SIS 672: Theories of Comparative and International Studies
Unlike the dominant tradition which divides comparative and international politics into separate areas of inquiry, this course bridges these two fields. Includes the rise of the modern state and its relation to historical capitalism and the nation; interactions between the state and the market; democratization and civil society; social movements; and global culture. Usually offered every fall.
SIS 587: Globalization and Global Governance
This course examines the power and governance of globalization. It explores issues including what is globalization, its origins, and underlying causes; how states respond to globalizing processes; have states and international organizations established rules for controlling these forces or are they out of control, and are alternatives possible; and the major challenges and forms of resistance to globalization. Also, how social movements such as labor unions, women's groups, environmentalists, and human rights activists are responding to shifts in global markets and cultures, and to what extent anyone is in charge of this set of processes. Usually offered every fall.
SIS 589: Global Political Economy
This course is concerned with the scope of political economy. The focus is on the origins of the modern global political economy and its institutional structure. It examines contemporary issues in political economy, using the division of labor as an organizing concept, and explores the prospects for global restructuring at the turn of the century. Usually offered every spring.
SIS 673: Comparative Political Economy
Political economy is examined by comparing countries and regions. Considers the possibilities and limits of transposing models of state and society from one region to another. Focus is on the division of labor, class and identity, the state, industrialization strategies, technological policy, cultural formation, and identity. Usually offered every term.
SIS 600: Statistics, Research Design, and Research Methods
Introduction to research design and research methods with particular focus on quantitative measurement, statistical analysis, and computer use for international relations research. Usually offered every term.
SIS 680: Qualitative Methods and Methodology
This course examines three leading qualitative approaches to the production of knowledge about world politics: comparative case studies, participant observation, and the analysis of social networks. It considers theoretical and application issues, as well as reading and discussing exemplary work in each of these different approaches. The course provides students with a "toolkit" for the analysis of questions and issues not amenable to quantification.
SIS 519: African Political Institutions (Africa Core Seminar)
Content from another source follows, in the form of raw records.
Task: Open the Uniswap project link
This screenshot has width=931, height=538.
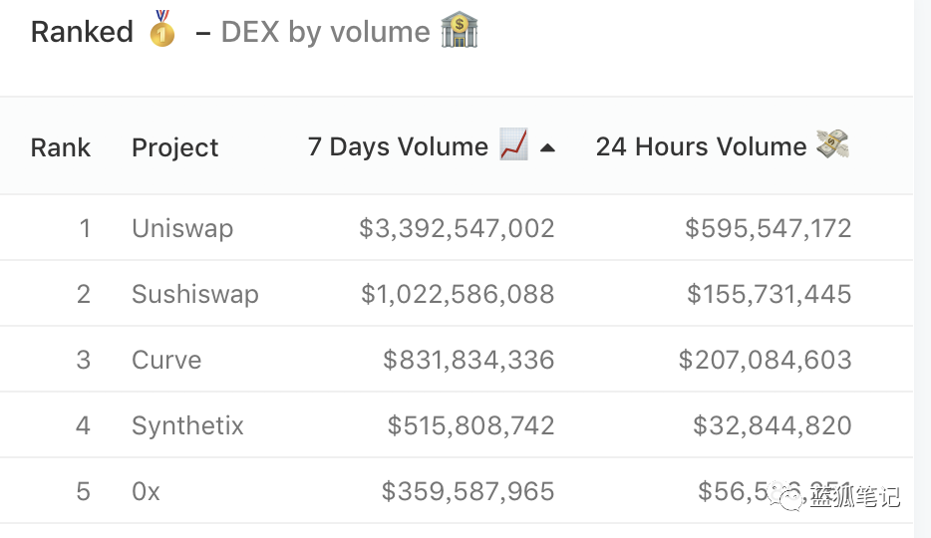Action: 182,229
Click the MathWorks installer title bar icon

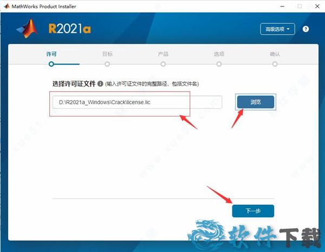(5, 6)
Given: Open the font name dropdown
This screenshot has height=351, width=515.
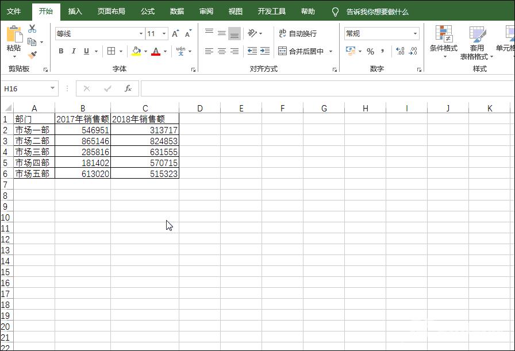Looking at the screenshot, I should point(140,33).
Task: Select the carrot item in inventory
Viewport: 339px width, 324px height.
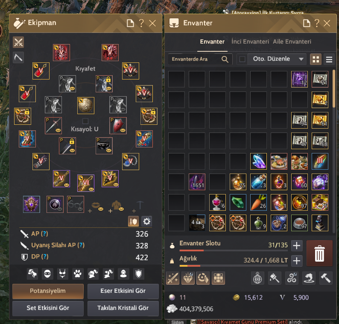Action: (x=258, y=202)
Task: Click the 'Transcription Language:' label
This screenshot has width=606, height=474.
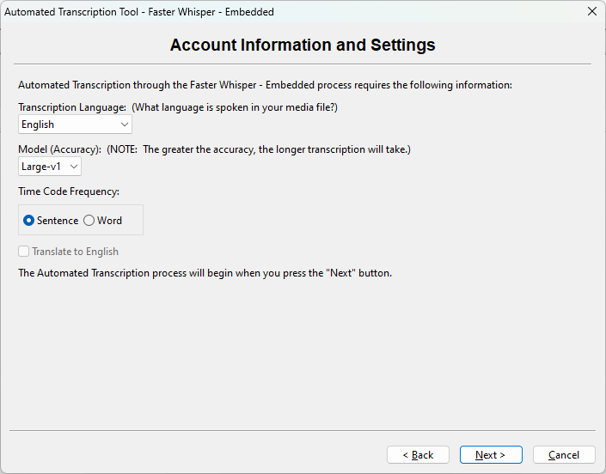Action: tap(72, 107)
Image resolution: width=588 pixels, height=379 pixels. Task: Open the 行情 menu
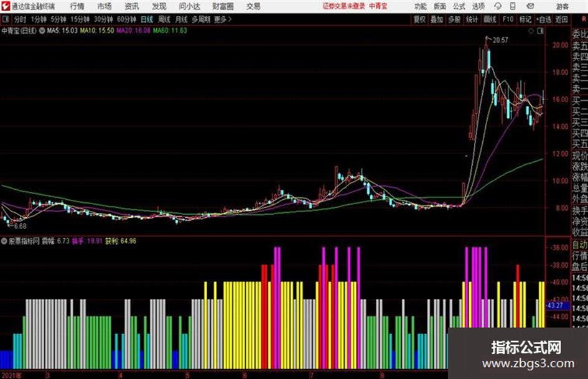click(x=77, y=6)
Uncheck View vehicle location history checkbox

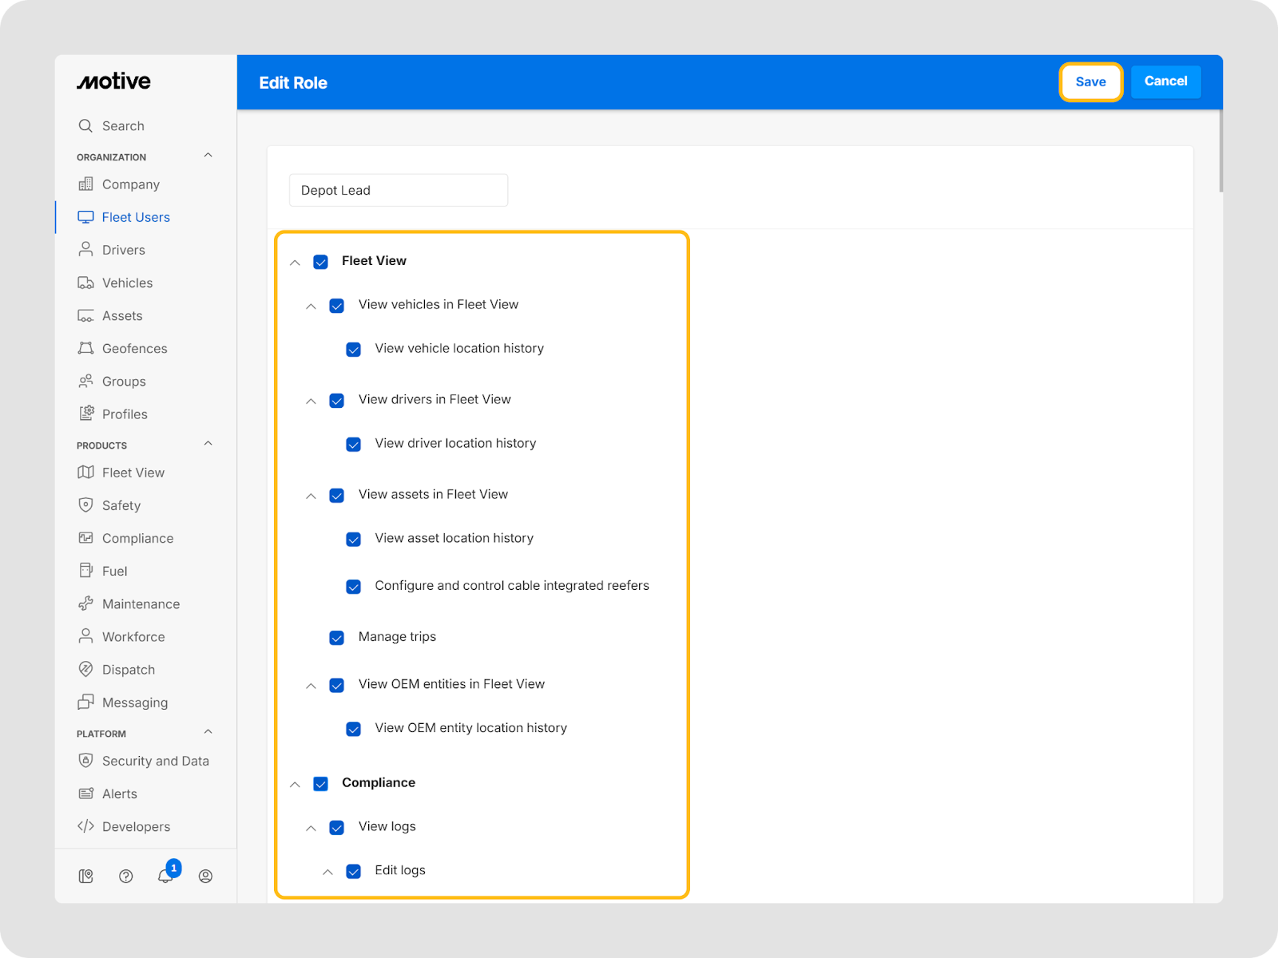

This new seminar-style course introduces students to the themes, debates, and basic techniques of comparative institutional analysis. It examines classic readings on presidentialism/parliamentarism, party systems, electoral systems, and constitutional design alongside new research that applies institutional models to Africa. The course culminates in an empirical investigation of the relationship between particular institutional combinations and outcomes such as better representation, less corruption, or improved macroeconomic performance. Note: Non-traditional meeting times.
Topics vary by section, may be repeated for credit with different topic. Rotating topics cover key themes in comparative and regional studies including politics, economy, identity, regional security, civil society, governance, foreign policy, democratization, and globalization in African countries.
SIS 579: Political Economy of Africa
This course provides an in-depth overview and analysis of both the economic and political factors which have helped to condition Africa's position within the global economic system. Political independence by the various African states launched into the global economic system a group of the world's poorest, weakest, and most artificial states. How have such states managed to survive politically and to shape their economies and to what extent is their survival now threatened by the global economic meltdown? Are the African countries competing successfully within the world's economic system? The course comprehensively treats the interplay between politics and economics as African states attempt to effectively manage their affairs within an era of globalization and also identifies patterns of change, examines constraints, and give careful attention to some of the processes that influence economic policy outcomes.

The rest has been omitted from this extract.